Origini e Obiettivi della Scapigliatura
È una corrente culturale, nata a Milano grazie ad un gruppo di scrittori, che erano animati da uno spirito di ribellione contro la cultura tradizionale e contro il buonsenso borghese. Il loro obiettivo fondamentale fu quello di: rinnovare la cultura italiana e di diffondere la cultura europea, considerando vari modelli:
1. pittura: impressionismo;
2. Poesia: Baudelaire;
3. Prosa: Edgar Allan Poe;
4. Musica: Wagner.
Iniziative e Limiti della Scapigliatura
Gli scapigliati portarono avanti numerose iniziative:
• promosser la fusione di più settori;
• Ritenevano il Romanticismo ormai concluso;
• Erano delusi dall’unità italiana, perché non risolse i problemi;
• Il poeta non aveva più un compito preciso;
• Si resero conto che la società era sempre più orientata verso affari e denaro e si stavano perdendo dei valori fondamentali.
Questa corrente però ebbe dei limiti essenziali:
• venivano messi in risalto i problemi, ma non venivano risolti;
• i suoi rappresentanti non erano schierati politicamente;
• si aveva una conoscenza superficiale della letteratura straniera.
Gruppi e Figure della Scapigliatura
Vi erano due gruppi di scapigliati:
1° gruppo: per loro la scapigliatura era solo un’esperienza giovanile, infatti, in un momento successivo si inserirono nella società. Ad esempio: i fratelli Boito;
2° gruppo: per loro la scapigliatura era un’esperienza che sarebbe durata tutta la vita. Essi morirono giovani o si suicidarono o morivano alcolizzati. Era quasi una forma di protesta. Contestavano:
1. il clero;
2. La Chiesa;
3. Il modello di Manzoni.
Definizione e Opere di Cletto Arrighi
Era una parola usata in letteratura tra il 1400 e il 1500, caduta poi in disuso e che significava: “vita vissuta in modo stravagante e immorale”. Gli scapigliati vennero inizialmente guidati da Cletto Arrighi, il cui vero nome era Carlo Righetto.
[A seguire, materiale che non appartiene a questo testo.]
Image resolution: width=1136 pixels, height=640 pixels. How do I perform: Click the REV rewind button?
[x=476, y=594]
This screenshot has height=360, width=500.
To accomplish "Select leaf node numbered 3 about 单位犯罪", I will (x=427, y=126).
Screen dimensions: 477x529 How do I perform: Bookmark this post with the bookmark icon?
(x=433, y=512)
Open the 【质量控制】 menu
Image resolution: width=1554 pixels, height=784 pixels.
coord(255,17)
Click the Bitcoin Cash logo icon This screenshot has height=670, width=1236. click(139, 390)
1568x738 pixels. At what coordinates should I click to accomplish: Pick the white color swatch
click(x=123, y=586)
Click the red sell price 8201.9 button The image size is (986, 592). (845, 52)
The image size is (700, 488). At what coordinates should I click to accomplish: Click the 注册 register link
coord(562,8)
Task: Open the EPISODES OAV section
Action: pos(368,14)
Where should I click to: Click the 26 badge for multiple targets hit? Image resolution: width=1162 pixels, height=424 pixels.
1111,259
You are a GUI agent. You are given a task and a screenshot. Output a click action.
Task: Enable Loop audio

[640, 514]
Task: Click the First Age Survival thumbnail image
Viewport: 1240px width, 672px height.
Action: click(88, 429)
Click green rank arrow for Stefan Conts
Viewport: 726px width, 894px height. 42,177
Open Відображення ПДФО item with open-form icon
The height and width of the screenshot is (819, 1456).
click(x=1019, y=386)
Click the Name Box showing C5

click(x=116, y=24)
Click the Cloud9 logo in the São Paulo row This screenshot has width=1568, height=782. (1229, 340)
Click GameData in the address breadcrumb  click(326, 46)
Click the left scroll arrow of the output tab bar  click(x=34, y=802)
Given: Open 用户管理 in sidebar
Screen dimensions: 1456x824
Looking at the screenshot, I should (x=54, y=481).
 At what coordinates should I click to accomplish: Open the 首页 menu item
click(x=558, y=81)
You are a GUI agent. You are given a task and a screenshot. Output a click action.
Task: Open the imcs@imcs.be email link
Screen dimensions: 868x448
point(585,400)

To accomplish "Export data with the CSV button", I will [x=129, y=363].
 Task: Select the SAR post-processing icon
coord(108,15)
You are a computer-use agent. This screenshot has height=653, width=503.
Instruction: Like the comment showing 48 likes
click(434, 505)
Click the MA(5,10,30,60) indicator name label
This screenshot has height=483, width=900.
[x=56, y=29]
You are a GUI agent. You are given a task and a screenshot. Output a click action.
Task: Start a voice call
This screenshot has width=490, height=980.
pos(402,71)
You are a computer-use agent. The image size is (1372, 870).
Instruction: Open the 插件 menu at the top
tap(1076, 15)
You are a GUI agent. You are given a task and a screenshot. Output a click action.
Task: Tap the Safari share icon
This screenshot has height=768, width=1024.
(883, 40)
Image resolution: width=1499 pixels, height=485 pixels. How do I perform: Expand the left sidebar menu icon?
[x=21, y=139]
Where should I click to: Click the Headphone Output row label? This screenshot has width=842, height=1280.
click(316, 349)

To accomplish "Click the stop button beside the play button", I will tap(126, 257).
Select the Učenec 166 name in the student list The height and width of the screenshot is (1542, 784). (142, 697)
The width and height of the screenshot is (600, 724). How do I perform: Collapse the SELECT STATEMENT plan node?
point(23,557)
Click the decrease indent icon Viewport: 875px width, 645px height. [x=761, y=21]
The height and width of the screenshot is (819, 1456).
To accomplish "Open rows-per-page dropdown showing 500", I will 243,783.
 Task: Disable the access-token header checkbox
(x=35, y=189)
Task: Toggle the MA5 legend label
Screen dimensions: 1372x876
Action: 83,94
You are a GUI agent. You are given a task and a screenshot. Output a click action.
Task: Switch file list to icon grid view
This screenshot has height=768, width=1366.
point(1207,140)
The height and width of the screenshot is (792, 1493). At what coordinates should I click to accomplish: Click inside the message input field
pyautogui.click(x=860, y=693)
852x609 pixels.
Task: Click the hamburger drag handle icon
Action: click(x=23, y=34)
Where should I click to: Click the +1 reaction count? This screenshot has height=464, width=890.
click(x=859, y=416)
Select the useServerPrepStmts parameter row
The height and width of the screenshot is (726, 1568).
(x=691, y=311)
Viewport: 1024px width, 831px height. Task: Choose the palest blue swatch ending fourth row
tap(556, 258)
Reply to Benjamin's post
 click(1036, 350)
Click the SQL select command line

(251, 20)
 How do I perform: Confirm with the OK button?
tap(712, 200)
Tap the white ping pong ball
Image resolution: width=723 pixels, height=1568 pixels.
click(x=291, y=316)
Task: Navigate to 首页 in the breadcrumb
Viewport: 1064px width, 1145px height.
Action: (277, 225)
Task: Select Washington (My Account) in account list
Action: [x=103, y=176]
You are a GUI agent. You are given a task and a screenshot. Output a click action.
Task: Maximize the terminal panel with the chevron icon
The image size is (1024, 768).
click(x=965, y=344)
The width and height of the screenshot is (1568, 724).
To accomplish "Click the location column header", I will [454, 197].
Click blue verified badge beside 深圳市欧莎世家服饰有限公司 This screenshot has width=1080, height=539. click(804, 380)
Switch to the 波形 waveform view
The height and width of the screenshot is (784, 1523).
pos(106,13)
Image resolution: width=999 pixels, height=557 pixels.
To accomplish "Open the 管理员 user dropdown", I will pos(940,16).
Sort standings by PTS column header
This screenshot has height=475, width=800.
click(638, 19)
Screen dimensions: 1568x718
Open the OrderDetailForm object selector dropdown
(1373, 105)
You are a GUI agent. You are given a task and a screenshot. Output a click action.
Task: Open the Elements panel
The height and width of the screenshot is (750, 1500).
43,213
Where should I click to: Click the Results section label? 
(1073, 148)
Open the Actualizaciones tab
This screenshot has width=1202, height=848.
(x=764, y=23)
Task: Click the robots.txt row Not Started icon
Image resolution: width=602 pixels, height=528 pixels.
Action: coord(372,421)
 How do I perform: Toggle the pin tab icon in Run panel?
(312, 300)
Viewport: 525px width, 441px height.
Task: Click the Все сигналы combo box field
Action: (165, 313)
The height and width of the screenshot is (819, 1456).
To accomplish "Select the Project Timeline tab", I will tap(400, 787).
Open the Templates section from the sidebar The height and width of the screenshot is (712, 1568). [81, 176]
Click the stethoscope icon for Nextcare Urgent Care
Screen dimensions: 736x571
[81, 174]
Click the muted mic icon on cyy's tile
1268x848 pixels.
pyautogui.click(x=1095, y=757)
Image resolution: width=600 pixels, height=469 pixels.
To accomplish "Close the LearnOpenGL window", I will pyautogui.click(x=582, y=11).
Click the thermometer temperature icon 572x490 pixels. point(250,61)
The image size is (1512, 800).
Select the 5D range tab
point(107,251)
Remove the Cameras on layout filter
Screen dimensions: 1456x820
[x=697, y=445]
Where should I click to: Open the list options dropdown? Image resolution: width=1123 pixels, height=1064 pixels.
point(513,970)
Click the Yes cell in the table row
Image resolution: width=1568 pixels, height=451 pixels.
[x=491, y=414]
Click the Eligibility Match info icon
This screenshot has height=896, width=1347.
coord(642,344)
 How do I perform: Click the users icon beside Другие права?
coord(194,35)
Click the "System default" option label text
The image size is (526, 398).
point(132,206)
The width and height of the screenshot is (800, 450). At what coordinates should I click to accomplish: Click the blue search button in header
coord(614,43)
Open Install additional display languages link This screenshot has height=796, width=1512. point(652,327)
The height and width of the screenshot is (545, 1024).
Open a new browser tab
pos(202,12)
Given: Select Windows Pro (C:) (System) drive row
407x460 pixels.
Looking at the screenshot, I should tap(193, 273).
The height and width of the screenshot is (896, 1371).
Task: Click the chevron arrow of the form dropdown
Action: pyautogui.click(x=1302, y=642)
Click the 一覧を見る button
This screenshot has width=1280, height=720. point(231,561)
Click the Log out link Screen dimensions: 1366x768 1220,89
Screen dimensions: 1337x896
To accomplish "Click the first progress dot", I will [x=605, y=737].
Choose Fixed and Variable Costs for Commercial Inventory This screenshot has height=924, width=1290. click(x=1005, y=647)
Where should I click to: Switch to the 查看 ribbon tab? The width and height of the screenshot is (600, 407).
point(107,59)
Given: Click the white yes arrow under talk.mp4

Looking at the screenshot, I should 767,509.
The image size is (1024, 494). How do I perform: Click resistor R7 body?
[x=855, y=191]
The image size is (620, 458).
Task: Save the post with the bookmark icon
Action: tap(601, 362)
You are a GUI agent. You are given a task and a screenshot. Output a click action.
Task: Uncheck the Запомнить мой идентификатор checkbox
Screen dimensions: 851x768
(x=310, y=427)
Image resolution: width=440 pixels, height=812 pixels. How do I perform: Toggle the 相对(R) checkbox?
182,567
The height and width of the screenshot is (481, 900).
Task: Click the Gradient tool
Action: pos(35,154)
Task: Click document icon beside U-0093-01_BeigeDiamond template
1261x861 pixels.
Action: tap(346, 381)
Costui scrisse: “La scapigliatura e il 6 febbraio”, nel 1862. Diede una definizione precisa di scapigliato: “è un giovane di cultura tra i 20 e i 30 anni, disoccupato, senza soldi, che desidera emergere, ma che contesta i valori sociali e che si segnala per una vita stravagante”.
Tra le opere dell’autore si ricorda:“Nanà”: un racconto sul mondo della prostituzione a Milano, rifacendosi a Zola;
PAROLA SCAPIGLIATURA IN ALTRE NAZIONI:
Questa parola ebbe una corrispondenza in Francia, dove era diffusa la parola Boheme. Uno scrittore francese, Murger, scrisse “Scene di vita di Boheme”.
Domande da interrogazione
- Qual è l'obiettivo principale della Scapigliatura?
- Quali sono i limiti della Scapigliatura?
- Come si differenziano i due gruppi di scapigliati?
La Scapigliatura mirava a rinnovare la cultura italiana e a diffondere la cultura europea, opponendosi alla tradizione e al buonsenso borghese, come evidenziato nel testo.
I limiti della Scapigliatura includevano la mancanza di soluzioni ai problemi evidenziati, l'assenza di un orientamento politico tra i suoi rappresentanti e una conoscenza superficiale della letteratura straniera.
Il primo gruppo considerava la Scapigliatura come un'esperienza giovanile, reinserendosi nella società, mentre il secondo gruppo la viveva come una protesta duratura, spesso culminando in tragiche sorti come suicidi o alcolismo.